Is Nevis School equipped to handle an event like the recent school shooter in Florida?

That question was the topic of much discussion at Monday's Nevis school board meeting.

Two approaches to help prevent that type of tragedy were discussed: mental health services to help students before they commit such an act (see inside story) and ways to enhance security in the school building.

Armed guards and other options

School board member Justin Isaacson shared concerns about some children and teachers not feeling safe in school.

"With the way things are changing, we really need to look at how we're protecting ourselves and our children," he said. "I am not at ease with having my kids in a public school. I really think we need to address this and open up the dialog because if we get caught off guard and are vulnerable hindsight is 20/20 and 'coulda, shoulda, woulda' is not going to cut it if you're missing your son or daughter. We want to do everything we possibly can. I know there will be expenses with this, but at what expense is a human life? If we could invest $100,000 or $200,000 and we might have prevented something horrific from happening I think we should look at some of the options."

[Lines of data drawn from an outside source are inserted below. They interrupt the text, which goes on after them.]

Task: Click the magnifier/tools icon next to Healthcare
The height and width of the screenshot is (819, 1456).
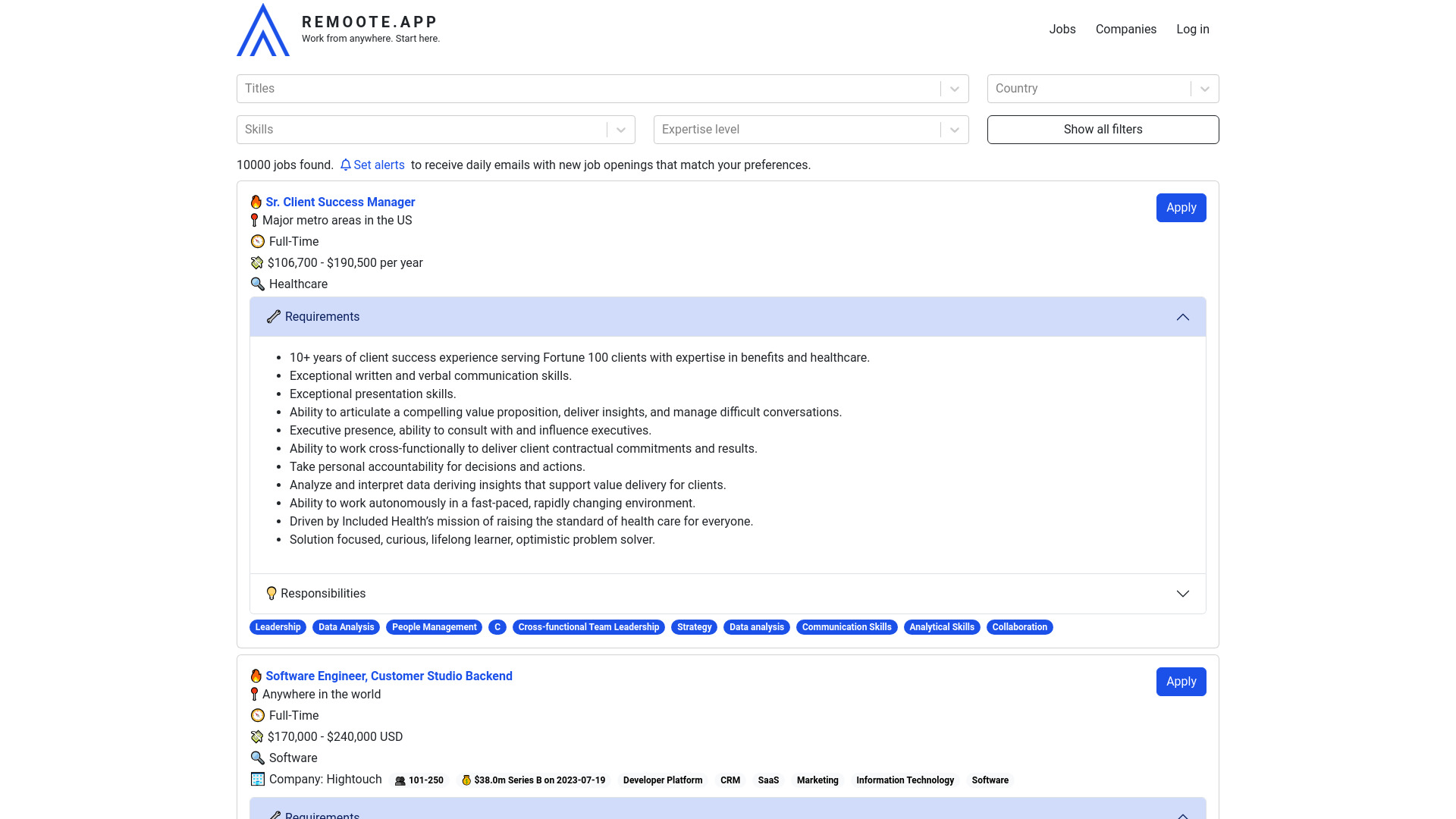Action: coord(257,284)

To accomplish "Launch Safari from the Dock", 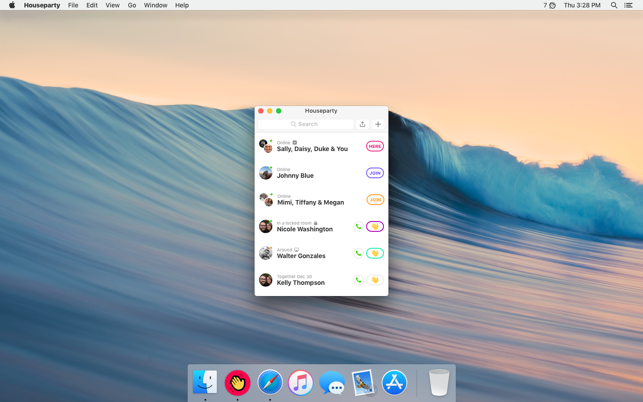I will coord(269,382).
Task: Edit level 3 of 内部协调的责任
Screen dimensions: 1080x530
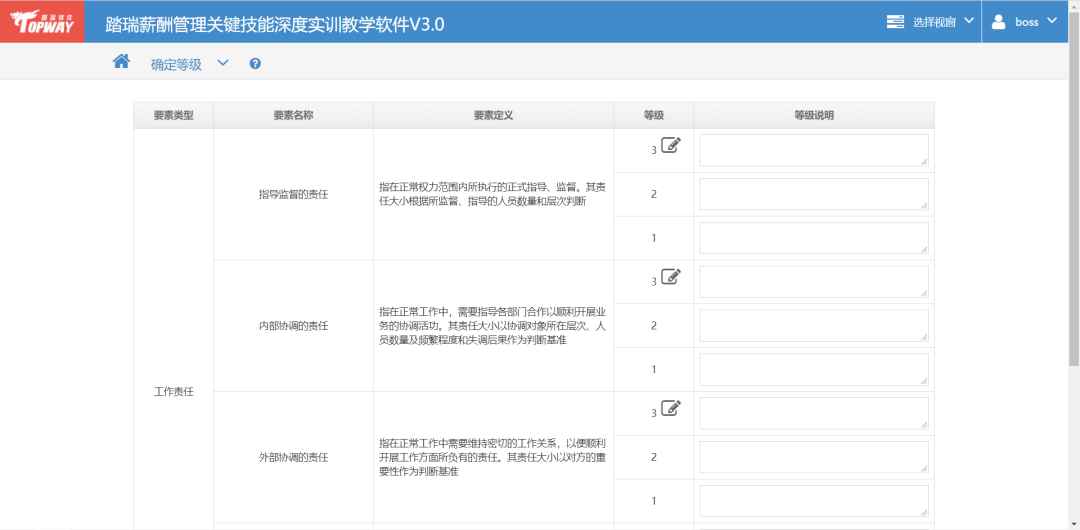Action: click(671, 278)
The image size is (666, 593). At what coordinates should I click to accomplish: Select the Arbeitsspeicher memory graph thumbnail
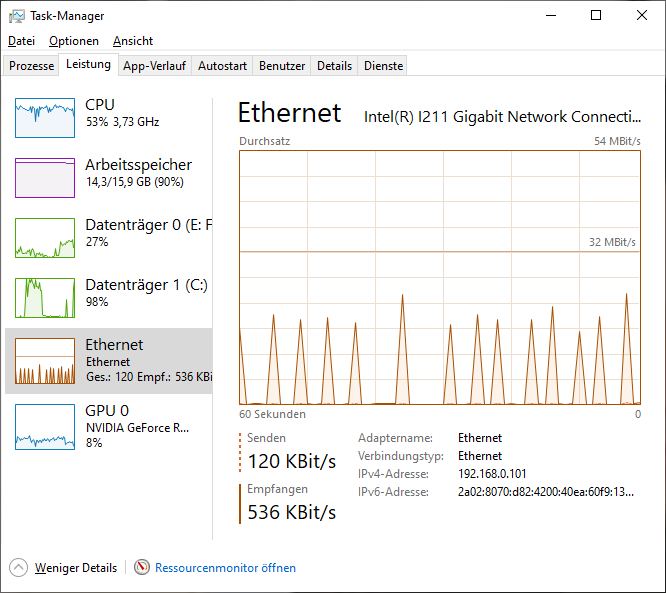[x=45, y=178]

Isaacson also addressed teacher concerns and the option of having armed volunteers at the school.

"I've been approached by some teachers who would like the right to carry and conceal," he said. "I don't want guns in the school more than anybody else does and it's unfortunate the times that we're living in. Twenty years ago, when we went to school nobody even thought of this stuff and we didn't have to worry about it. Do our kids worry? How can you not? How easy is it and how able are you to learn when you are frightened? I would like to have Survey Monkey done for the students and staff in the building just to see if they feel safe here."

Board member Gary Stennes said some of those questions were included in a recent Minnesota Schools survey a week ago, but the data has not yet been compiled.

The idea for armed volunteers is something Isaacson said came from the community.

"I've had a lot of community members approaching me who are either former military or law enforcement who would be willing to periodically come in," he said. "Obviously, they would have conceal and carry permits and the qualifications that would be needed. Not that any of us want to see armed guards at the school but we have armed guards at government buildings and they're protecting valuable assets, people. Our most valuable asset is our children. I think all these little schools all over the nation are just ripe for the picking."

Other options Isaacson shared with the board were as follows:

• A vestibule area where people could come in, be asked their intended purpose, possibly pass through a metal detector at the same time, and if everything cleared out be allowed to enter the building. If not, the vestibule could lock and contain them.

• An alert system similar to the fire alarm so if anyone sees someone with a gun coming in they could pull the alarm to let everyone in the building know to go into lockdown.

• Adding more community members to the school safety committee.

Early intervention

Board member Larry Smith agreed school safety is a concern.

"What we just heard earlier (in the mental health presentation) is that 21 percent of students have some form of mental illness," he said. "There is a need for early intervention. Almost all of the school shooters had some form of mental illness. Now do we become armed camps in lockdown or do we trust ourselves to be a civil society? It's a matter of where you want to spend your resources. Do you want to spend it in the classroom helping people and giving them the resources of staff training to make us aware of who to identify? I would argue also that I don't believe there are any concerns in our community right now. I don't see that here. I'm certainly not aware of it. You've raised some valid points and they're well worth discussion."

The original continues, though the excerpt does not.